This invention relates to a machine for handling pipe and other similar goods between a drilling rig and a pipe rack. It relates more particularly to a pipe handling machine adapted for use at onshore locations as well as to a machine that can be easily disassembled, transported between drilling rig sites, and reassembled at the new site.
This invention is an improvement over commonly assigned U.S. applications Ser. No. 192,495, filed Sept. 30, 1980, now U.S. Pat. No. 4,371,302, and Ser. No. 328,252, filed Dec. 7, 1981, now U.S. Pat. No. 4,453,872, and these applications are hereby incorporated by reference in their entirety. Generally, the pipe handling machines disclosed in the above-incorporated applications include a stationary trough resting on a frame which is positioned on a catwalk. A cab for the operator's station is mounted at one end of the trough and a pair of masts at the other end. A movable trough has one end supported on the drilling rig floor and the other end adapted to be moved between the masts. A carriage means slides the pipe along the stationary trough and between the stationary and movable troughs. The stationary trough further has a tiltable dump trough portion at a middle portion thereof which moves the pipe laterally between the stationary trough and the racking arms attached to the sides of the stationary trough. Powered lug means moving along the racking arms move horizontal lengths of pipe between the dump trough and the pipe racks positioned adjacent to the stationary trough. Thus, the pipe can be automatically cycled between pipe racks and an elevated drilling rig floor.
It is desirable that these machines be easily assembled, disassembled and transported between drilling rig sites. Difficulties have been encountered in moving these heavy machines onto and off of the catwalks. Sometimes in the past, cranes would have to be brought in and used to move the machine or the machine would have to be dragged across the catwalk which could damage the machine, the catwalk, or both.
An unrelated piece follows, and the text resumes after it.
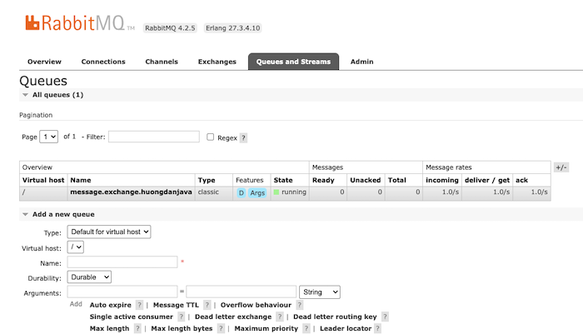Click the queue Name input field

click(x=122, y=262)
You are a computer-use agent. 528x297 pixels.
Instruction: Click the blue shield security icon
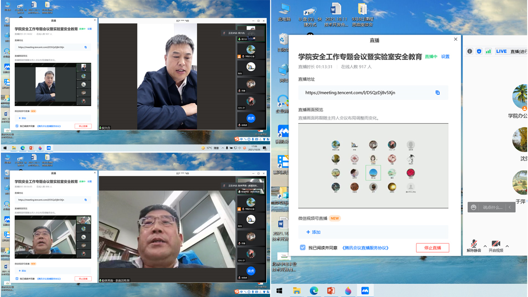(x=479, y=51)
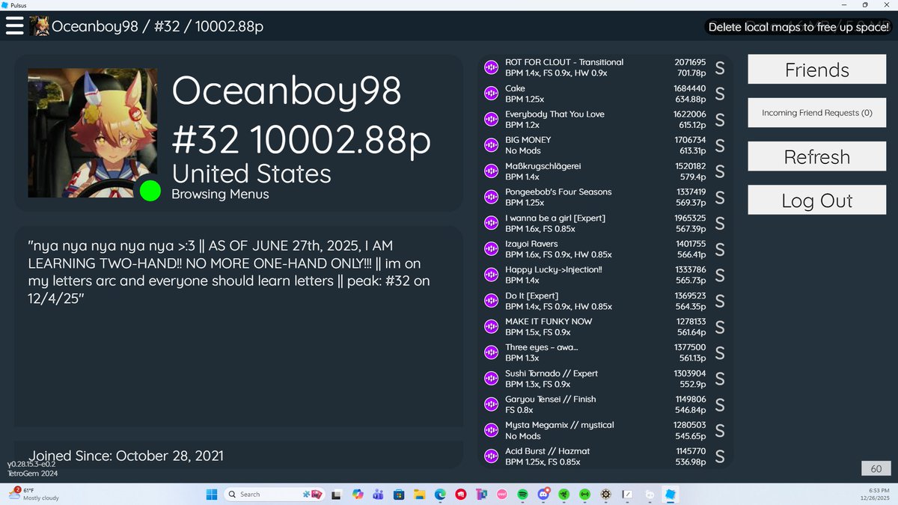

Difficulties were also encountered in keeping the elongated machine aligned on the catwalk as it was being dragged along it.
The cab or operator's station mounted at the end of the stationary trough away from the drilling rig would have to be either completely disassembled or unbolted and physically moved off of the stationary trough requiring valuable time and equipment when the machine was to be moved. Also, if the control panel positioned in the cab were to be folded onto the stationary trough it would have to include flexible hydraulic hoses which would often break or become entangled.
The racking arms, as fully disclosed in the prior applications, comprise a pair of parallel elongated arms connected at their upper ends to the stationary trough and having lower ends resting on a surface adjacent the pipe racks. These fixed-length arms cannot accommodate varying heights of catwalks. The old systems also did not provide any means for efficiently loading the pipe onto various levels of a pipe rack, nor did they allow for the placement of pipe on a pipe rack positioned a distance from the pipe racking arms.